The Congressional Award is the United States Congress’ award for young Americans. In the nonpartisan, voluntary and noncompetitive program, participants earn bronze, silver and gold awards. Each level involves setting individual goals in voluntary public service, personal development, physical fitness and expedition and exploration. In addition to the medals and certificates the youth earn, gold medal winners receive scholarships toward their college educations. Ostrom works year-round to fundraise for those scholarships.

“To me, the most important thing is mentoring these young people,” says Ostrom, who is originally from Powell. “The Congressional Award does a wonderful job of making sure you’re improving all aspects of your life while still encouraging participation in other activities. Our kids can still be involved in 4-H or FFA or SkillsUSA. They can volunteer with their church or on the side, but they can use those hours and also have other opportunities and experiences. The Congressional Award is very individualized, so every person can make their own goals that help them be who they want to be.”

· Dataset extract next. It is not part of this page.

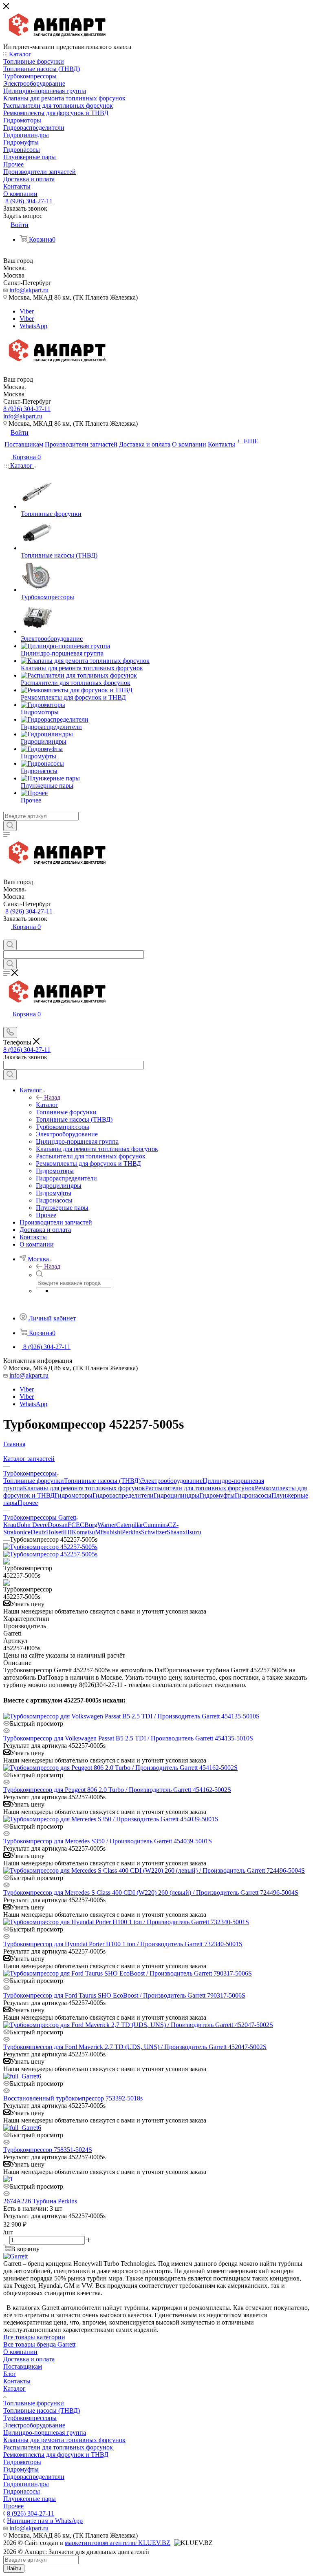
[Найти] (10, 825)
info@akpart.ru (28, 290)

After earning her bachelor’s degree in elementary education, Ostrom taught kindergarten and coached in Encampment. She also began pursuing her master’s degree in curriculum and instruction. During that time, Ostrom served on the Wyoming Congressional Award board as the representative from Carbon County. When the director position became available, she jumped at the chance to get more involved in the program.

Her job includes fundraising, working with a state board and, of course, lots of time with Wyoming’s youth and their parents. Based in Cheyenne, Ostrom travels throughout the state. “I try to hit every town at least once,” she says. “I also spend time in D.C. making sure Wyoming is represented there.”

Ostrom looks back at her time at UW with great fondness and appreciation: “Laramie was one of the most wonderful things that happened to me. Not only did I get to be involved in a lot of activities, but it also prepared me for my career. I had opportunities through UW that led me where I am now.”

She participated in Iron Skull, Kappa Delta Pi and the Student Wyoming Education Association. During her graduate studies, Ostrom found a great mentor in her adviser, School of Teacher Education Associate Professor Tricia Johnson. She accompanied Johnson and UW Lab School teacher Meredith McLaughlin on a trip to Croatia with middle school students to attend an international education conference.

“My graduate degree from UW was everything to me,” Ostrom says. “I met some of the most incredible kids, and I got to go and be a part of that international experience while still improving my skill set.”

As she continues to build the Wyoming Congressional Award program, Ostrom and her team are creating a pool of youth advisors across the state. She also led a service retreat this summer, where youth volunteered in four Wyoming towns. “We’re teaching our young people that, yes, they’re getting service hours, but we’re also benefitting the places they live,” she says. “Ultimately, we’re trying to build that next generation of leaders so Wyoming has a prepared and skilled workforce.